--- TEXT SECTION Enclosed Below ---

AUTHOR: LIZZIE WADe 10.03.16 8:00 AM
THAT WE’RE IN the middle of a horrific opioid epidemic is no longer news. In bathrooms, bedrooms, and alleyways across the country, people are overdosing and dying every day. So we need to start talking about solutions. As Congress finally earmarks funding for public health initiatives, doctors, prosecutors, police, and local lawmakers are fighting to slow the death toll in their communities—with wildly different strategies.
Drug users often fear that calling 911 when a friend overdoses could result in their own arrest. That’s why most states have Good Samaritan laws intended to protect callers from prosecution. When Washington introduced an immunity law in 2010, researchers surveyed opioid users and police officers in Seattle to see how behavior would change. While most users said knowing about the law would make them more likely to call the police, only 33 percent of them had heard of the policy. That percentage was even lower among police officers, with 16 percent of them aware of the law and only 7 percent able to correctly describe whom it protects.

--- End of Enclosed TEXT SECTION ---
--- DATA FOR REVIEW Enclosed Below ---

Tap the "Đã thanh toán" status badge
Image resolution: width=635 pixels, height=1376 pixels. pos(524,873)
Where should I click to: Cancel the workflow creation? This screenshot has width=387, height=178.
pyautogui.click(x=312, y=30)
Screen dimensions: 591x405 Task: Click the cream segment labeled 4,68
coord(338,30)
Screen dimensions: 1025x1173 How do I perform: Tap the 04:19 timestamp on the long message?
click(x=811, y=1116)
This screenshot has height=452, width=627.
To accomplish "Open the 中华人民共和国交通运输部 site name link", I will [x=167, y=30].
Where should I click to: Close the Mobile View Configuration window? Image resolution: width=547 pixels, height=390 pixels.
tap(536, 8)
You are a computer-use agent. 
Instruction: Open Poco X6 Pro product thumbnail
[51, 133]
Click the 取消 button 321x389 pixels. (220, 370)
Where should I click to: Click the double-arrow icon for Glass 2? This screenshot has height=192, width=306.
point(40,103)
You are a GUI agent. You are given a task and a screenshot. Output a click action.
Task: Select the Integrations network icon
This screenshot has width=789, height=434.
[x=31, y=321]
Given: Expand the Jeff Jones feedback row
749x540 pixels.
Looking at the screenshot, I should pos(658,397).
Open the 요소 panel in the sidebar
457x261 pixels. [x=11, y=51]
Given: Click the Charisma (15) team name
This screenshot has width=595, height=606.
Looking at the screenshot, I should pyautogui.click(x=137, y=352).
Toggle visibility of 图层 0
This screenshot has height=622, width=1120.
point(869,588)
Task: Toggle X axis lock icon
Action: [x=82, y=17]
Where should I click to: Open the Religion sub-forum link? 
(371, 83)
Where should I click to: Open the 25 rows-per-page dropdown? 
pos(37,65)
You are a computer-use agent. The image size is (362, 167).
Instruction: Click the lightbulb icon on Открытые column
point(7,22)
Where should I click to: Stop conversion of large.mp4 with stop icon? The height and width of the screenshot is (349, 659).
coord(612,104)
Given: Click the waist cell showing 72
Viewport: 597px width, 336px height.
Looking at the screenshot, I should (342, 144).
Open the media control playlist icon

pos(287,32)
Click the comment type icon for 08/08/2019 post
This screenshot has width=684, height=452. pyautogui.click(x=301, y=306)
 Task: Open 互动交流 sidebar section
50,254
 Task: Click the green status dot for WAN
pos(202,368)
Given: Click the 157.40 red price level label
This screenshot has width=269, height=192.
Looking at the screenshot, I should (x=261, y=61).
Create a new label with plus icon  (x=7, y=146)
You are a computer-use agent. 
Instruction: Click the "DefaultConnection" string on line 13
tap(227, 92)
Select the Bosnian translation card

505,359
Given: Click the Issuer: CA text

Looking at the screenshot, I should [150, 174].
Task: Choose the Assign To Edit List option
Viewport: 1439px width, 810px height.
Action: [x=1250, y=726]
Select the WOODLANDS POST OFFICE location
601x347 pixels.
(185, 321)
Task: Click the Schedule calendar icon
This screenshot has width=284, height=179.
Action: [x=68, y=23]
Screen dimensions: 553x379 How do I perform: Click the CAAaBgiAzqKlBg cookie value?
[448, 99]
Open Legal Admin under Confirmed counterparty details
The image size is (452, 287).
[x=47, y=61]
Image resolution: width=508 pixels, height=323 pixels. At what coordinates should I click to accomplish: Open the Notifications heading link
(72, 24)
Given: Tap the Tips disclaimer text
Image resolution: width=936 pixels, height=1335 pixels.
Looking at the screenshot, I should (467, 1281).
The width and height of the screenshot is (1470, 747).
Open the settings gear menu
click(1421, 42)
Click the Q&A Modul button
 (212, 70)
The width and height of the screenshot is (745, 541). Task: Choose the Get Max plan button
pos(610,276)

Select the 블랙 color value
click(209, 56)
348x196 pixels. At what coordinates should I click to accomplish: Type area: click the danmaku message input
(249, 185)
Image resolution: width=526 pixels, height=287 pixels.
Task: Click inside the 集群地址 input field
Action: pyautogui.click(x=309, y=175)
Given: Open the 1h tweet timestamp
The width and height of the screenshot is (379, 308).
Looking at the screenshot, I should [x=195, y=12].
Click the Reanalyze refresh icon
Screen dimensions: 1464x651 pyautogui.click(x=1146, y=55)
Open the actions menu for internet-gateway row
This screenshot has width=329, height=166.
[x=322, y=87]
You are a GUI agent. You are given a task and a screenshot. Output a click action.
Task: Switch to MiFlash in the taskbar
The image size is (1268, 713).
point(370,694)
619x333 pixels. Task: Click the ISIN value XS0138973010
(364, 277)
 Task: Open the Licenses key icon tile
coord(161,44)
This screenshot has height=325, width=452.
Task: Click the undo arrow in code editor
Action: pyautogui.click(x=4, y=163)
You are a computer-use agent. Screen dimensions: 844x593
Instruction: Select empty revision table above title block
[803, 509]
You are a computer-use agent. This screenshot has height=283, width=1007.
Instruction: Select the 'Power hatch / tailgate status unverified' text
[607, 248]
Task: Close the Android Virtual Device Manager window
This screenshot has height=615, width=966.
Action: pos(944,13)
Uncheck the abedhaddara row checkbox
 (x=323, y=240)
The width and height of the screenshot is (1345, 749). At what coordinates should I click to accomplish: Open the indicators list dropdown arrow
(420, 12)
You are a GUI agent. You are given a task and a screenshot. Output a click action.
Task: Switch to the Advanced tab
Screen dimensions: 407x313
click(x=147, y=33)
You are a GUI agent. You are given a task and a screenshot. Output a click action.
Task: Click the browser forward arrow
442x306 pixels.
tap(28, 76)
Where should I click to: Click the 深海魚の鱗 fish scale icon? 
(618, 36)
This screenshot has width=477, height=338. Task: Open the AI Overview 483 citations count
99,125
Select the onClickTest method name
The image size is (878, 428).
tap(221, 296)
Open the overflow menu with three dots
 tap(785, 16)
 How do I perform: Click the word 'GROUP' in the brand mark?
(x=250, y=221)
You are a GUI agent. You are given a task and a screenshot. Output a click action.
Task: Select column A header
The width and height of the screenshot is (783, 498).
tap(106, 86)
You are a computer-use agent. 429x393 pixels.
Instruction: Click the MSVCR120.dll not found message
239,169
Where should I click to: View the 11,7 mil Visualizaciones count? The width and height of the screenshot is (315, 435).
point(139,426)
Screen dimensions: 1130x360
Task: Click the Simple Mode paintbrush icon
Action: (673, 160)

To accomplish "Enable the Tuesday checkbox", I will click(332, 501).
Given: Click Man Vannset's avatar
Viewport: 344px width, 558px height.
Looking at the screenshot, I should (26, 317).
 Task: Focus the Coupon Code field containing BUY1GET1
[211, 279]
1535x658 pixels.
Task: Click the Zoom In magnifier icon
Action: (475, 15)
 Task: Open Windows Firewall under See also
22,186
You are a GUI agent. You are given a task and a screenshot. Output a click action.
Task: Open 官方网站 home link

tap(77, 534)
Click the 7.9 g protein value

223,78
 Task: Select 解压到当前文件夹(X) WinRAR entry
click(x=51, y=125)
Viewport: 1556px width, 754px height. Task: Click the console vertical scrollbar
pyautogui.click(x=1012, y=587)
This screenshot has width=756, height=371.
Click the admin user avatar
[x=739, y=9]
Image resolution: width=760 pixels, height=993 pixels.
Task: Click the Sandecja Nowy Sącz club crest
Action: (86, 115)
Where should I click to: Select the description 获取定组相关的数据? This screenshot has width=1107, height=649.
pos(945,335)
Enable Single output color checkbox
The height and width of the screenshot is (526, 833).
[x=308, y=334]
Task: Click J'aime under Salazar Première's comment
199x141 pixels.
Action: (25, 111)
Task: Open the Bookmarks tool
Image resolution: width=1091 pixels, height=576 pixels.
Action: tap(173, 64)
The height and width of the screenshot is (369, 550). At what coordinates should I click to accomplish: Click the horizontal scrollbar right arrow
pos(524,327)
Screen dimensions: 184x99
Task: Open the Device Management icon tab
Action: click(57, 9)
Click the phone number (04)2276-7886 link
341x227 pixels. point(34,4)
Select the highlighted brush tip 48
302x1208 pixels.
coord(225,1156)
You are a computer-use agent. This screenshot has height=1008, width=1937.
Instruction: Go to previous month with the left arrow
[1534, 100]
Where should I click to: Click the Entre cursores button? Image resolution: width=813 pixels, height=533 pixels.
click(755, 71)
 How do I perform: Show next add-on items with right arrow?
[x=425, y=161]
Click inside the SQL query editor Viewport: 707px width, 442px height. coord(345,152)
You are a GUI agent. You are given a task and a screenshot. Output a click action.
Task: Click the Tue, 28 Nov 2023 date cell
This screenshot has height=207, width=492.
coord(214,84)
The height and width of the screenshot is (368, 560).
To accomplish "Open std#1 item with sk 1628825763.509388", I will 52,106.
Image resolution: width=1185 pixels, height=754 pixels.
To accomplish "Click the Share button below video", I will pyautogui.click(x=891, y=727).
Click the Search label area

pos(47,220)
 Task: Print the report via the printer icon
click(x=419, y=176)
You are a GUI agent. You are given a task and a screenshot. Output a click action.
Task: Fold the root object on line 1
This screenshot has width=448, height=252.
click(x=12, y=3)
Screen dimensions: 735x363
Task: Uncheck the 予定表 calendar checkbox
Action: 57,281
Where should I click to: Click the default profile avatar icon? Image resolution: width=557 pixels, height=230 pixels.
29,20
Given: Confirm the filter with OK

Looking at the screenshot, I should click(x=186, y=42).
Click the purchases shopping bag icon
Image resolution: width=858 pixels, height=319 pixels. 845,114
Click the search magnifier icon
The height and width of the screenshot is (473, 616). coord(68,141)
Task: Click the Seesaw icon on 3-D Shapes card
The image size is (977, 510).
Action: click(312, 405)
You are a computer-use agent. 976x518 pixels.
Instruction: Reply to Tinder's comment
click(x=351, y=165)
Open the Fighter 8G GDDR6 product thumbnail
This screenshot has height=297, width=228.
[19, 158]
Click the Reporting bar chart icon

--- End of Enclosed DATA FOR REVIEW ---

● ACTIVITY
Name every group that the opioid epidemic text says is fighting to slow the death toll in their communities.

● WRITTEN REPLY
Doctors, prosecutors, police, and local lawmakers.